### Provided passage:
Consider the following induction proof.
Discuss whether the proof is correct or not, and if not, explain precisely why
not.
Theorem: Every cpu is made by the same manufacturer.
Proof: We prove this by induction. Let P(n) mean that for any set of n
cpu’s , they are all made by the same manufacturer.
Base case: P(1) means that any set of a single cpu is made by a same
manufacturer. But this is obviously true, since a single cpu can only be made
by a single manufacturer.
Induction step: Assume as an induction hypothesis that for any set of k
cpu’s, they must all be made by the same manufacturer. We now prove that
this implies that any set of k + 1 cpu’s are made by the same manufacturer.

### Tasks for this exercise:
**A.** List every label in the induction proof exercise that is followed by a colon.
**B.** Quote the induction proof exercise from "Induction step: Assume" up to and including "are made by the same manufacturer.".

### Provided data:
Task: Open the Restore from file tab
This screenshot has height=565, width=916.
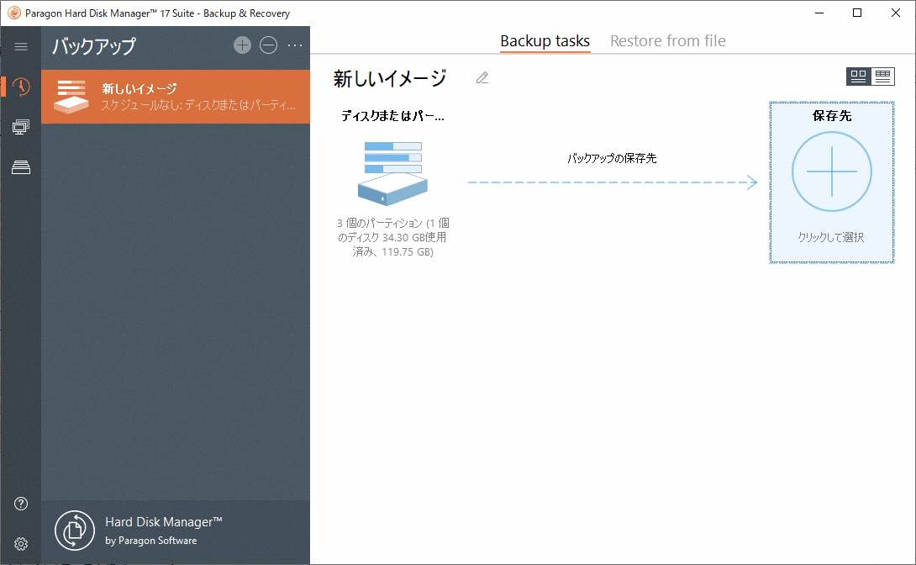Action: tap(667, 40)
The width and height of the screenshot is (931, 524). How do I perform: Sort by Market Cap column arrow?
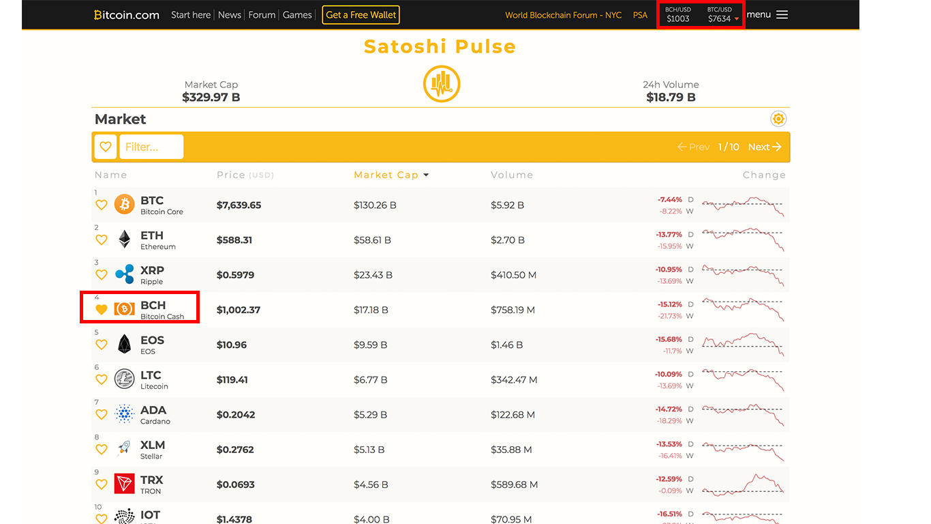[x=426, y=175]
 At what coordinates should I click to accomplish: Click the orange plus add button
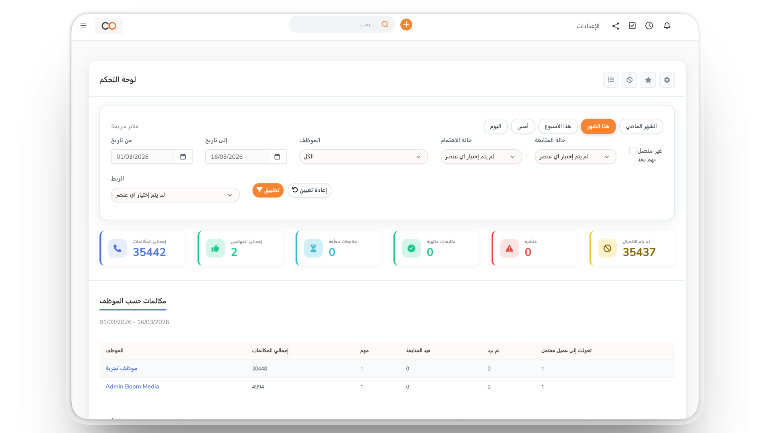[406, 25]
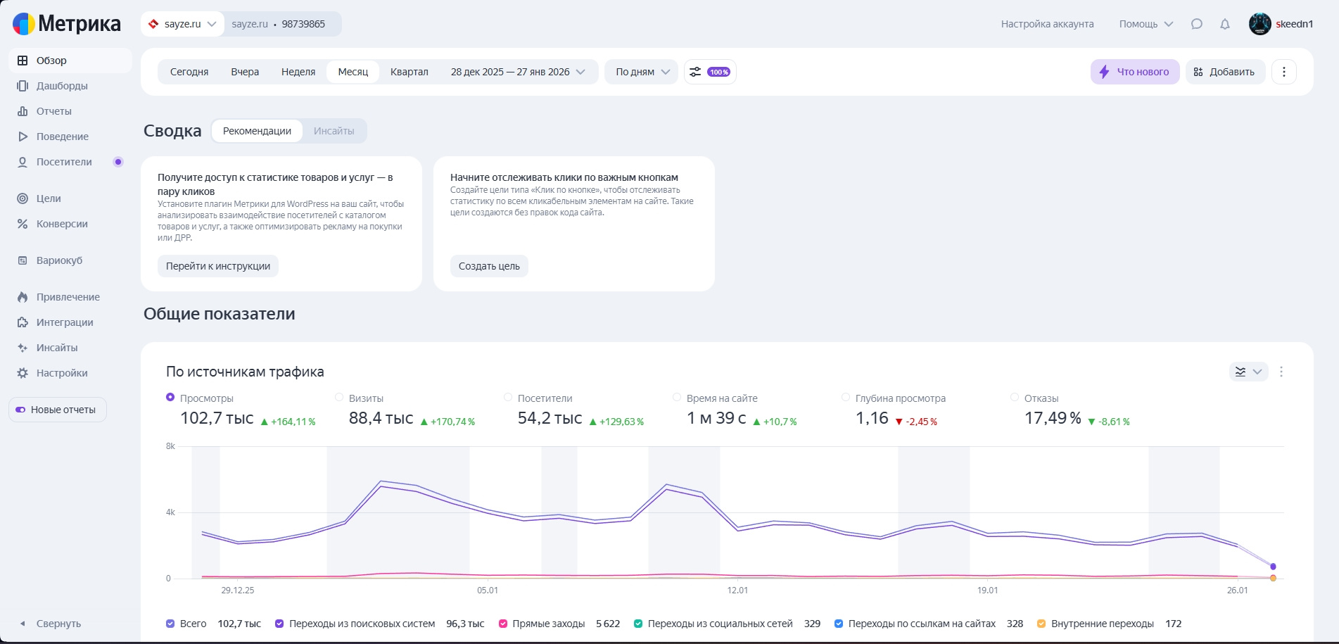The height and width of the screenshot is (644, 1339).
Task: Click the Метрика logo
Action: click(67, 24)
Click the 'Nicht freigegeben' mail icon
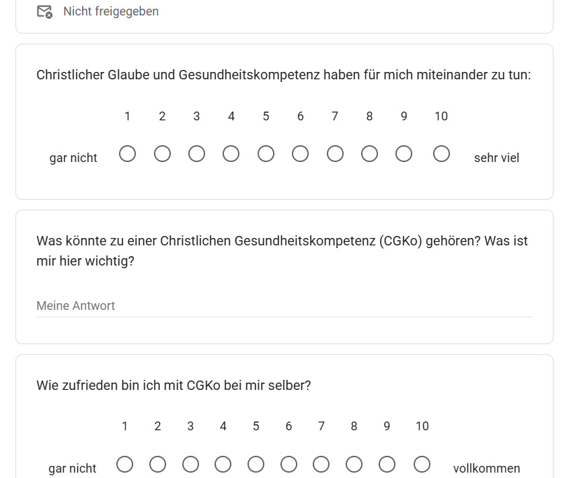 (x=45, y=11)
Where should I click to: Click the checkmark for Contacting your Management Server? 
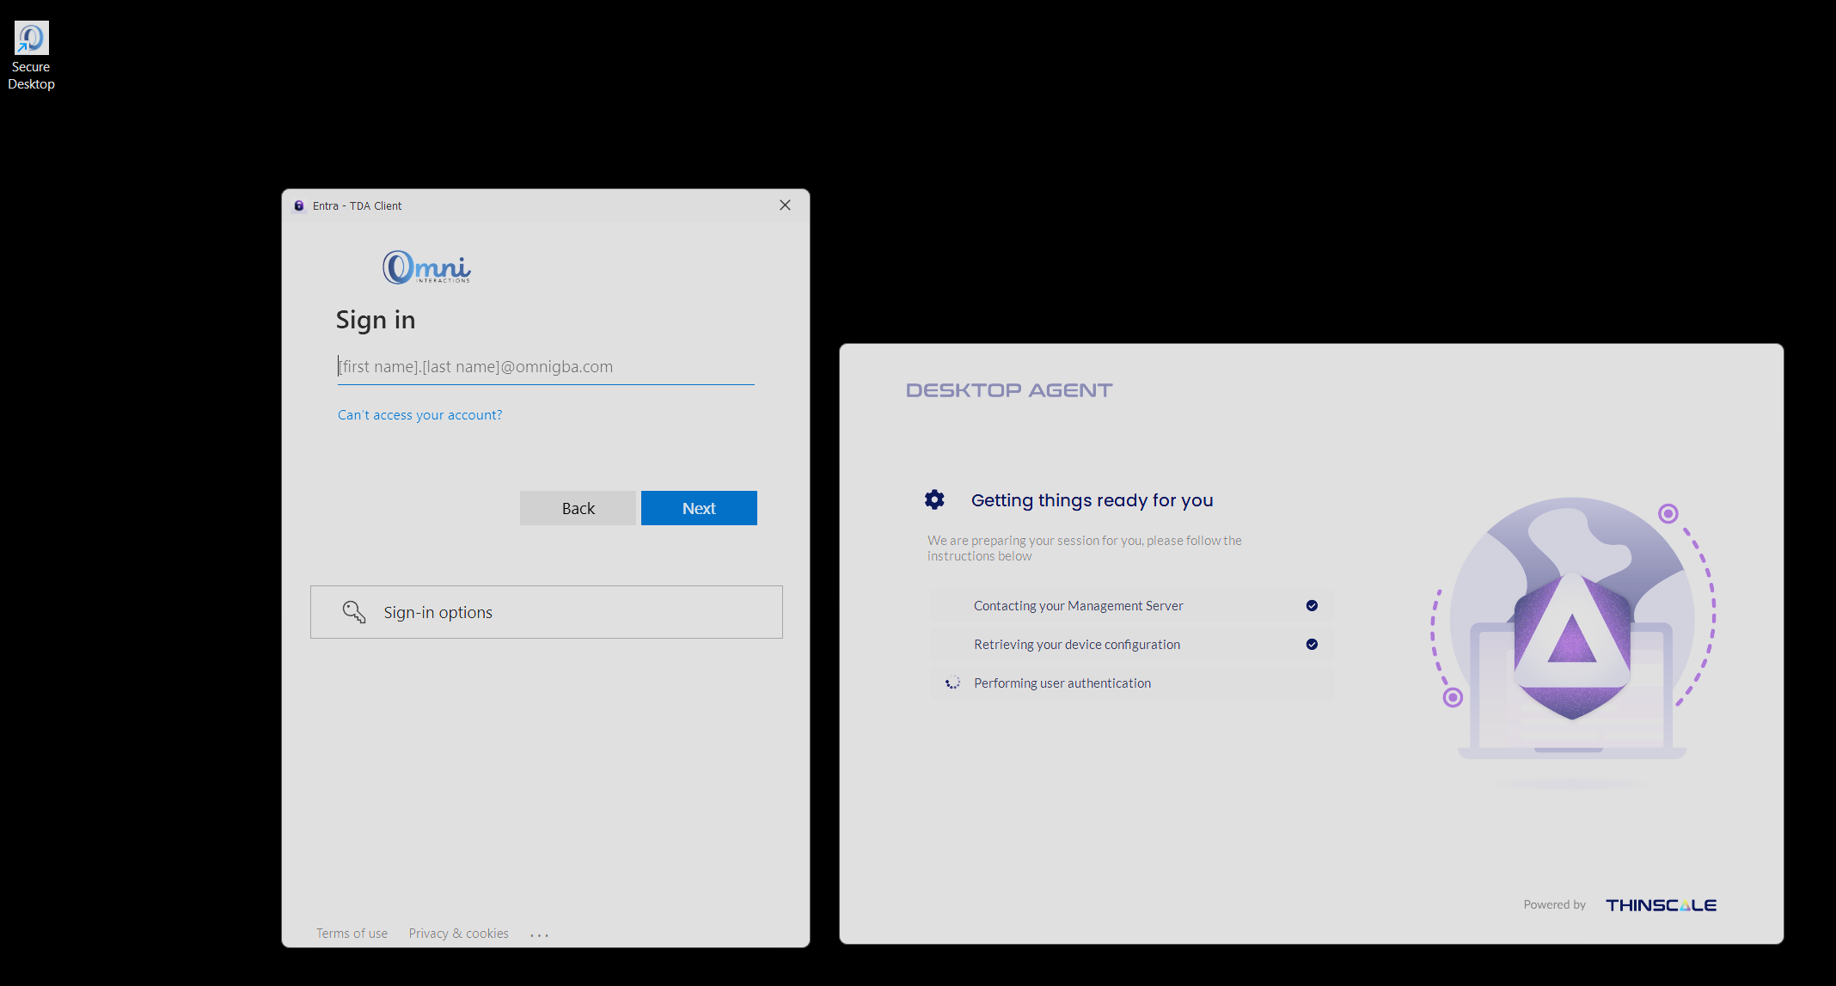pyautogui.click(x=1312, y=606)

### Outputs in order:
**A.** Theorem, Proof, Base case, Induction step

**B.**
Induction step: Assume as an induction hypothesis that for any set of k
cpu’s, they must all be made by the same manufacturer. We now prove that
this implies that any set of k + 1 cpu’s are made by the same manufacturer.